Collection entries
□ □ □ □ □ □ □

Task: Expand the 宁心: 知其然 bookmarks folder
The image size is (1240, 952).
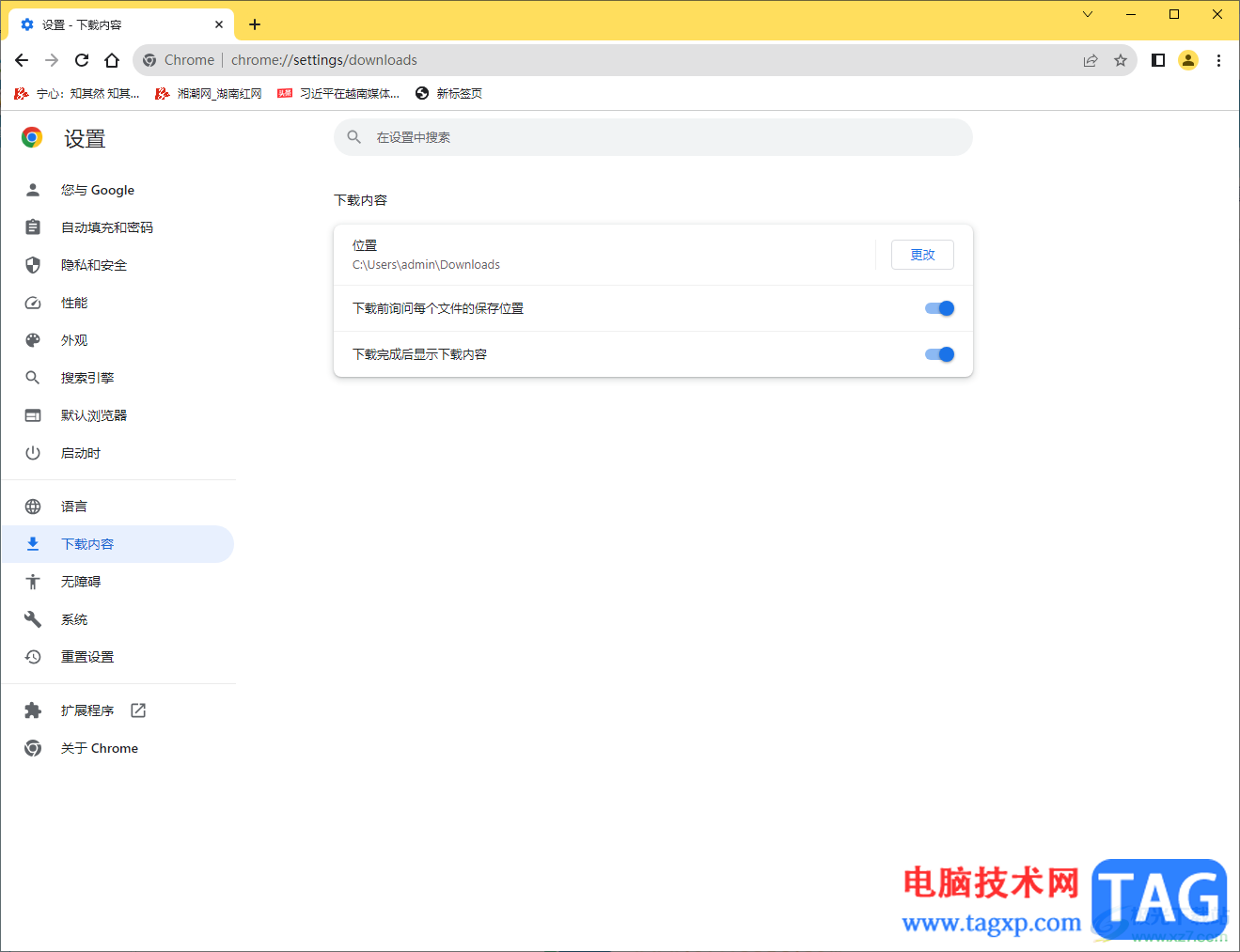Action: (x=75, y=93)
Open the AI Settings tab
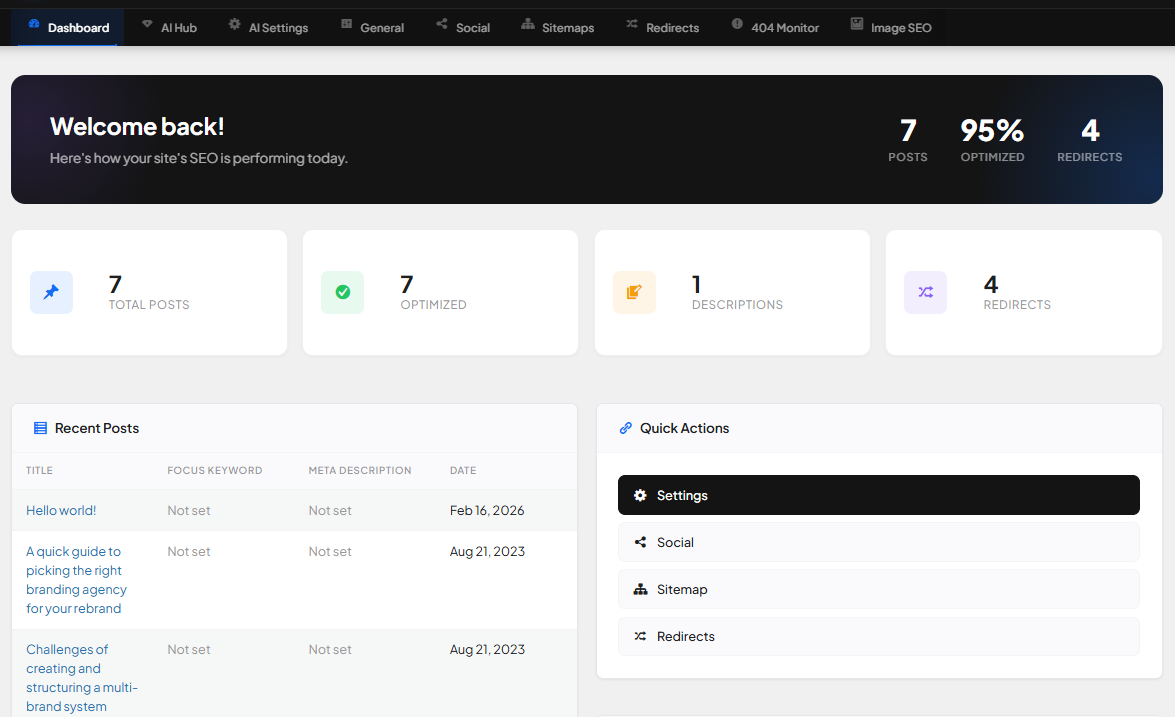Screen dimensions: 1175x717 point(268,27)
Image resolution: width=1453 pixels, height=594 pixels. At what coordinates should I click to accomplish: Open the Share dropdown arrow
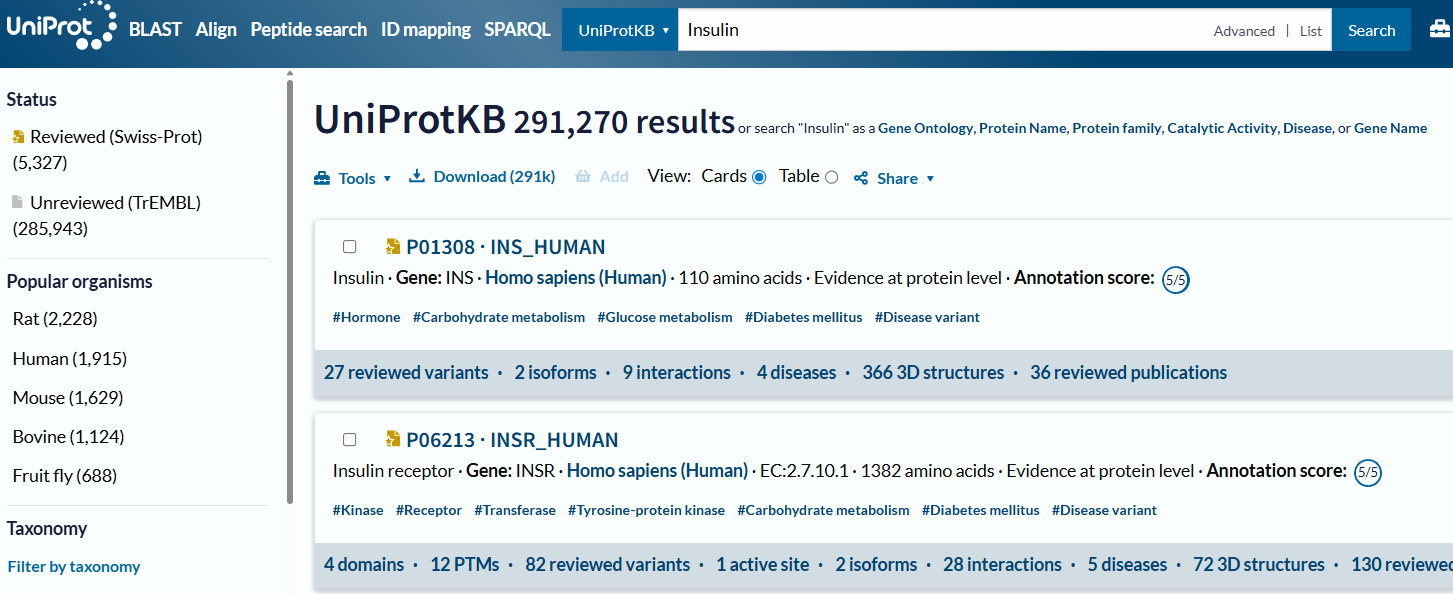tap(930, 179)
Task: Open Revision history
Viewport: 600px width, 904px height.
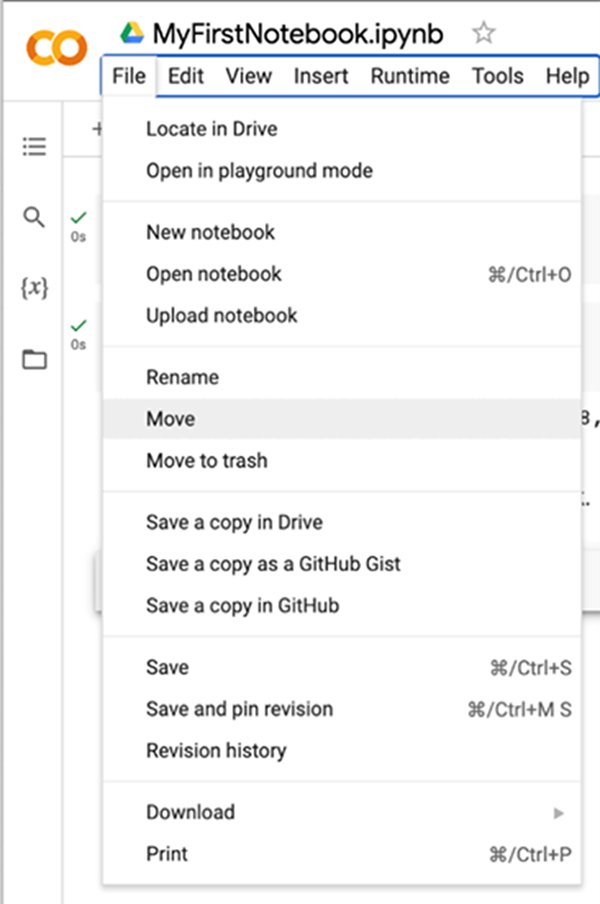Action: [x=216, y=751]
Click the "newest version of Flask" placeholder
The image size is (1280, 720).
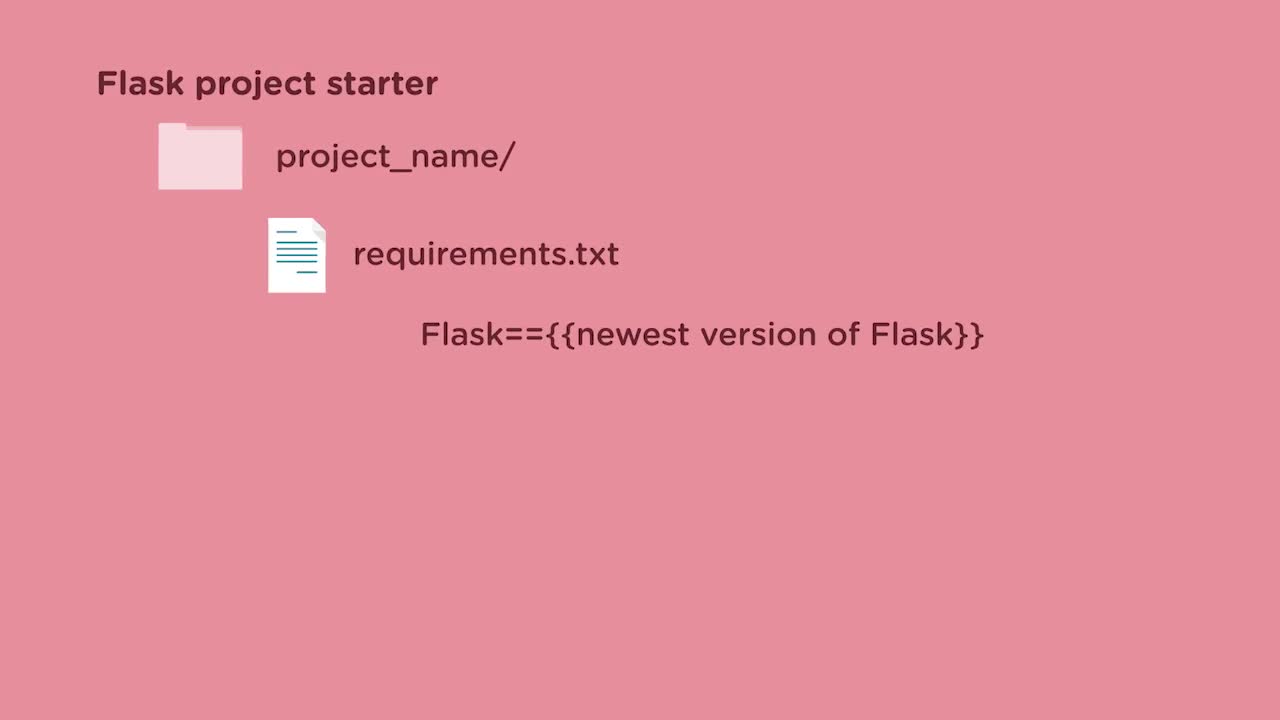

□ □ □ □ □ □ □

▶ _WHAT IS REQUIRED_
Go through the entries above and copy out every line that includes the word "Task".

▶ _OUTPUT_
Task: Expand the 宁心: 知其然 bookmarks folder
Task: Open Revision history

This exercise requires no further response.